Pubblico diverso, messaggi diversi
L’apparente contraddizione riflette anche il fatto che Nomura si rivolge contemporaneamente a più platee. La richiesta presentata all’OCC e le consultazioni con la FSA sono rivolte alle autorità di regolamentazione e ai clienti istituzionali, trasmettendo fiducia nel ruolo a lungo termine delle crypto nella finanza.
Steve Ashley, presidente e co-fondatore di Laser Digital, ha descritto la domanda negli Stati Uniti in termini ambiziosi: “Gli Stati Uniti rappresentano il mercato finanziario più importante al mondo, e crediamo che il prossimo capitolo della finanza digitale sarà scritto dalle aziende pronte a operare a quel livello di trasparenza e stabilità”.
SponsoredLa call sui risultati finanziari, invece, è indirizzata agli azionisti e agli analisti che vogliono rassicurazioni sulla gestione della volatilità nel breve termine. L’enfasi di Moriuchi sulla “rigida gestione delle posizioni” e sulla “riduzione dell’esposizione al rischio” risponde esattamente a questa esigenza.
Il quadro generale
Nomura non è l’unica a seguire questa strada. Il secondo broker giapponese per dimensioni, Daiwa Securities, ha iniziato a offrire a fine 2025 prestiti in yen garantiti da Bitcoin ed Ethereum. La FSA giapponese sarebbe al lavoro per consentire i fondi negoziati in borsa crypto ai sensi della Investment Trust Act, con i primi prodotti che potrebbero avere il listing nel 2028. Sia Nomura che SBI Holdings hanno manifestato interesse a lanciare simili fondi.

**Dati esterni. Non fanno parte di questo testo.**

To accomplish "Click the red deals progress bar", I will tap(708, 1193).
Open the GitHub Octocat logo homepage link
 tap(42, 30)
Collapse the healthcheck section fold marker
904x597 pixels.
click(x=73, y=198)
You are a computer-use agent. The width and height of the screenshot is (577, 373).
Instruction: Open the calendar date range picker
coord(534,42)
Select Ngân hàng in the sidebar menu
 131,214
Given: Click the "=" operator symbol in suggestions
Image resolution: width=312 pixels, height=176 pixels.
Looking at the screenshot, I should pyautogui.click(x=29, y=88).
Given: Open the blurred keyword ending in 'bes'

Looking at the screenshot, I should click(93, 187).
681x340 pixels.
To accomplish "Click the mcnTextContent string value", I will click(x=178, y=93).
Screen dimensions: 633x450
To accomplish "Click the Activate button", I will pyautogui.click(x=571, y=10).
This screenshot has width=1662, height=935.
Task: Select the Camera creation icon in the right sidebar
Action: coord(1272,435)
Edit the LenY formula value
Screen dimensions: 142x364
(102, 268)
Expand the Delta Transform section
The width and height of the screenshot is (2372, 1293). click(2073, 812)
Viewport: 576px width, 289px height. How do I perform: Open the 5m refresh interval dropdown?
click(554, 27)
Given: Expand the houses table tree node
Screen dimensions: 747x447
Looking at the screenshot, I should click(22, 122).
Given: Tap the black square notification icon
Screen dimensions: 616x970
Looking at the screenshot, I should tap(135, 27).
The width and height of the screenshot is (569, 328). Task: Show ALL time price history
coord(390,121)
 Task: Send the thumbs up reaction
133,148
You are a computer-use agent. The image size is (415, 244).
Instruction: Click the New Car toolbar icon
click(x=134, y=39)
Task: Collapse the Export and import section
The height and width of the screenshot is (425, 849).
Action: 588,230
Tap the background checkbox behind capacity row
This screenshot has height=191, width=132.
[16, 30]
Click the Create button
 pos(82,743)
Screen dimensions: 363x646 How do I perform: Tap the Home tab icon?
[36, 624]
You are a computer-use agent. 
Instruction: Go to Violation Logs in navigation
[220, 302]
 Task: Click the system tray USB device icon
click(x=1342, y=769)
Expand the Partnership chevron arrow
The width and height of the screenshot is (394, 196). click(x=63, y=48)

Un sondaggio del 2024 condotto da Nomura e Laser Digital ha rilevato che oltre la metà degli investitori istituzionali prevede di allocare asset digitali entro tre anni, solitamente in una quota del 2–5% dei portafogli. Per le società di intermediazione tradizionali, che vedono calare i ricavi da commissioni su azioni e obbligazioni, lo spazio degli asset digitali rappresenta sia un’opportunità di diversificazione sia una necessità di restare competitivi.
Il paradosso, quindi, è solo apparente. Nomura non si sta ritirando dalle crypto: sta ricalibrando il modo in cui prende rischio nel settore, accelerando al contempo gli investimenti strutturali che determineranno la sua posizione alla prossima ripresa del mercato. Se la scommessa sulle licenze darà i suoi frutti dipenderà dagli sviluppi normativi a Washington, Tokyo e altrove. Ma una cosa è certa: Nomura non ha alcuna intenzione di restare a guardare.